DataArray.to_zarr(store=None, chunk_store=None, mode=None, synchronizer=None, group=None, encoding=None, *, compute=True, consolidated=None, append_dim=None, region=None, safe_chunks=True, storage_options=None, zarr_version=None)[source]#

Write DataArray contents to a Zarr store

Zarr chunks are determined in the following way:

  • From the chunks attribute in each variable’s encoding (can be set via DataArray.chunk).

  • If the variable is a Dask array, from the dask chunks

  • If neither Dask chunks nor encoding chunks are present, chunks will be determined automatically by Zarr

  • If both Dask chunks and encoding chunks are present, encoding chunks will be used, provided that there is a many-to-one relationship between encoding chunks and dask chunks (i.e. Dask chunks are bigger than and evenly divide encoding chunks); otherwise raise a ValueError. This restriction ensures that no synchronization / locks are required when writing. To disable this restriction, use safe_chunks=False.

Parameters:
  • store (MutableMapping, str or path-like, optional) – Store or path to directory in local or remote file system.

  • chunk_store (MutableMapping, str or path-like, optional) – Store or path to directory in local or remote file system only for Zarr array chunks. Requires zarr-python v2.4.0 or later.

  • mode ({"w", "w-", "a", "a-", r+", None}, optional) – Persistence mode: “w” means create (overwrite if exists); “w-” means create (fail if exists); “a” means override all existing variables including dimension coordinates (create if does not exist); “a-” means only append those variables that have append_dim. “r+” means modify existing array values only (raise an error if any metadata or shapes would change). The default mode is “a” if append_dim is set. Otherwise, it is “r+” if region is set and w- otherwise.

  • synchronizer (object, optional) – Zarr array synchronizer.

  • group (str, optional) – Group path. (a.k.a. path in zarr terminology.)

  • encoding (dict, optional) – Nested dictionary with variable names as keys and dictionaries of variable specific encodings as values, e.g., {"my_variable": {"dtype": "int16", "scale_factor": 0.1,}, ...}

  • compute (bool, default: True) – If True write array data immediately, otherwise return a dask.delayed.Delayed object that can be computed to write array data later. Metadata is always updated eagerly.

  • consolidated (bool, optional) – If True, apply zarr’s consolidate_metadata function to the store after writing metadata and read existing stores with consolidated metadata; if False, do not. The default (consolidated=None) means write consolidated metadata and attempt to read consolidated metadata for existing stores (falling back to non-consolidated).

    When the experimental zarr_version=3, consolidated must be either be None or False.

  • append_dim (hashable, optional) – If set, the dimension along which the data will be appended. All other dimensions on overridden variables must remain the same size.

  • region (dict, optional) – Optional mapping from dimension names to integer slices along dataarray dimensions to indicate the region of existing zarr array(s) in which to write this datarray’s data. For example, {'x': slice(0, 1000), 'y': slice(10000, 11000)} would indicate that values should be written to the region 0:1000 along x and 10000:11000 along y.

    Two restrictions apply to the use of region:

    • If region is set, _all_ variables in a dataarray must have at least one dimension in common with the region. Other variables should be written in a separate call to to_zarr().

    • Dimensions cannot be included in both region and append_dim at the same time.
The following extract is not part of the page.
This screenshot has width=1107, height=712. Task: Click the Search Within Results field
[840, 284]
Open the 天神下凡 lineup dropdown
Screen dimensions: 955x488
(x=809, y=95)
To create empty arrays to fill in with region, use a separate call to to_zarr() with compute=False. See “Appending to existing Zarr stores” in the reference documentation for full details.

  • safe_chunks (bool, default: True) – If True, only allow writes to when there is a many-to-one relationship between Zarr chunks (specified in encoding) and Dask chunks. Set False to override this restriction; however, data may become corrupted if Zarr arrays are written in parallel. This option may be useful in combination with compute=False to initialize a Zarr store from an existing DataArray with arbitrary chunk structure.

  • storage_options (dict, optional) – Any additional parameters for the storage backend (ignored for local paths).

  • zarr_version (int or None, optional) – The desired zarr spec version to target (currently 2 or 3). The default of None will attempt to determine the zarr version from store when possible, otherwise defaulting to 2.

Returns:

  • * ``dask.delayed.Delayed` if compute is False`

  • * ZarrStore otherwise

References

https://zarr.readthedocs.io/

Notes

Zarr chunking behavior:

If chunks are found in the encoding argument or attribute corresponding to any DataArray, those chunks are used. If a DataArray is a dask array, it is written with those chunks. If not other chunks are found, Zarr uses its own heuristics to choose automatic chunk sizes.

encoding:

The encoding attribute (if exists) of the DataArray(s) will be used. Override any existing encodings by providing the encoding kwarg.

See also

Dataset.to_zarr

Zarr

The I/O user guide, with more details and examples.